• DESCRIPTION OF THE TASK:
Please filter the listing below down to every line that contains the word "coordinates", and copy those lines.

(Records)

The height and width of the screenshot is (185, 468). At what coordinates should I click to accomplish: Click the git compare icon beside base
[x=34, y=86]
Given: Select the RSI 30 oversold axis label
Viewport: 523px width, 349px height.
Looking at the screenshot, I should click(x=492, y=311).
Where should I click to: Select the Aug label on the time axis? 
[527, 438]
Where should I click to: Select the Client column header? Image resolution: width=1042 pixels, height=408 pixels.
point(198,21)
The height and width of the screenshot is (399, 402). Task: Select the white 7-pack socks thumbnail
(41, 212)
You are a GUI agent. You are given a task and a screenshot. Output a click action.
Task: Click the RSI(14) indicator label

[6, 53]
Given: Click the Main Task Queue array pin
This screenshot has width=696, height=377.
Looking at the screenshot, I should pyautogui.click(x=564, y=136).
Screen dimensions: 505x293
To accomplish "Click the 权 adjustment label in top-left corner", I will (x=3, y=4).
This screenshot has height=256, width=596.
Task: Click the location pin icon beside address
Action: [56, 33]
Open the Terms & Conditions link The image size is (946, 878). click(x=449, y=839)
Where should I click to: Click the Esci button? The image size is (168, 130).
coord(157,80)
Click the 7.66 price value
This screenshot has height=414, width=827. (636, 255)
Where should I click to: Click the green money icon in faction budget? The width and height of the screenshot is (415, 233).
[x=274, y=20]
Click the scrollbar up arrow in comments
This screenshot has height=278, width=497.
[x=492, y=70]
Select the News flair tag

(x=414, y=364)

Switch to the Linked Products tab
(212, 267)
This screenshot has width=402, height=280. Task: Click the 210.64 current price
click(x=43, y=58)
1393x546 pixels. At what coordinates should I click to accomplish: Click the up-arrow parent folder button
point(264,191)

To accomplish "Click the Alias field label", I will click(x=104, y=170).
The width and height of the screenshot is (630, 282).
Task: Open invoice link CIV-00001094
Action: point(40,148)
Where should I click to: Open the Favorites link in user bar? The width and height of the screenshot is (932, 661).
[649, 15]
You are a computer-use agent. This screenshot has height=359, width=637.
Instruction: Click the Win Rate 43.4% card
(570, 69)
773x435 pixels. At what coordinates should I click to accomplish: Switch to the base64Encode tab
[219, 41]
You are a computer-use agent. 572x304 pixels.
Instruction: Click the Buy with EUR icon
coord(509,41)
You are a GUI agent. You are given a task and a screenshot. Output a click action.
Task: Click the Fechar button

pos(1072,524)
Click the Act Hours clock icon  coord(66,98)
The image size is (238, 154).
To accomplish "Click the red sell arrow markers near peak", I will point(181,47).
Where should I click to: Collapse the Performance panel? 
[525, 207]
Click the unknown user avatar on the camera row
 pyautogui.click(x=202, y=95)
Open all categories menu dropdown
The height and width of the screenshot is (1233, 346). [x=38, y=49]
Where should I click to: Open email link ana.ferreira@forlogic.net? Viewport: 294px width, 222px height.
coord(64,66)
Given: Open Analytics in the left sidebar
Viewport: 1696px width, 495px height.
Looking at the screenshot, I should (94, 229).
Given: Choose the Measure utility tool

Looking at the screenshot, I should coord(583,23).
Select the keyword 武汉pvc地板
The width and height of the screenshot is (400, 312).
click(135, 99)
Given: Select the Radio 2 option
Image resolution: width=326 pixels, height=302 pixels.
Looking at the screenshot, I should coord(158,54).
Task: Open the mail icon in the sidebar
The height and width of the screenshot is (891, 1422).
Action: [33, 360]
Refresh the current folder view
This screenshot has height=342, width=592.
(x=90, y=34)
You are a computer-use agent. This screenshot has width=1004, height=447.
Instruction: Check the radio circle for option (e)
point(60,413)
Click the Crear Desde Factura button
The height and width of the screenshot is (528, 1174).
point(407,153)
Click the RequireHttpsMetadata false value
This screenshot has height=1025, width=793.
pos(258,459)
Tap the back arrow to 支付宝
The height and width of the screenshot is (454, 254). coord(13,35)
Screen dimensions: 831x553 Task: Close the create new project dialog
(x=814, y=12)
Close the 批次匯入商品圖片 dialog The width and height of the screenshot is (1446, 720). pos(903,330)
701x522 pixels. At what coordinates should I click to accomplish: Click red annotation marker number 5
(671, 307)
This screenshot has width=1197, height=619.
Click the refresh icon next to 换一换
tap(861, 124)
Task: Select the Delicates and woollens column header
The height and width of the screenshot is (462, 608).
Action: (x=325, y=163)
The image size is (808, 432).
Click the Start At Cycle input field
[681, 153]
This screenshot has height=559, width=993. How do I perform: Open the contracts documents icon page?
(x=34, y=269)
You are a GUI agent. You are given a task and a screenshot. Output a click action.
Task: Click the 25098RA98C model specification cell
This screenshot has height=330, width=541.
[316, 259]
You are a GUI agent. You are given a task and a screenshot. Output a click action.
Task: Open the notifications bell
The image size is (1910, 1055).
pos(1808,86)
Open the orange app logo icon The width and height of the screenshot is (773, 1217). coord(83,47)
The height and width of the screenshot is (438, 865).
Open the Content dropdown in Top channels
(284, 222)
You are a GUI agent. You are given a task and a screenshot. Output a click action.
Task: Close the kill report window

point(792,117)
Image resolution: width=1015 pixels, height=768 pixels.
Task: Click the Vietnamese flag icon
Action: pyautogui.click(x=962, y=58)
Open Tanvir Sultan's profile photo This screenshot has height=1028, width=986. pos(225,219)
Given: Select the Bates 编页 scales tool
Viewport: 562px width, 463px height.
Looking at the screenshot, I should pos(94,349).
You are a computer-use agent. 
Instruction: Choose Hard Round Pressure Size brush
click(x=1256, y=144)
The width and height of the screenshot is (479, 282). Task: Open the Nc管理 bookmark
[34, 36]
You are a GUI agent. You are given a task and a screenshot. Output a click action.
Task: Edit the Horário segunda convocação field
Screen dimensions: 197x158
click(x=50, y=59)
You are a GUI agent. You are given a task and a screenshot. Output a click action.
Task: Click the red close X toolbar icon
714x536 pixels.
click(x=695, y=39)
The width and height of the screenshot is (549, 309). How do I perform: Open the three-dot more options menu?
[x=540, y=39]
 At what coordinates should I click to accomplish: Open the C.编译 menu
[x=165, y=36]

• EXERCISE SOLUTION:
The height and width of the screenshot is (185, 468). At what coordinates should I click to accomplish: Click the git compare icon beside base
1393x546 pixels. At what coordinates should I click to accomplish: Click the up-arrow parent folder button
773x435 pixels. At what coordinates should I click to accomplish: Switch to the base64Encode tab
701x522 pixels. At what coordinates should I click to accomplish: Click red annotation marker number 5
 At what coordinates should I click to accomplish: Open the C.编译 menu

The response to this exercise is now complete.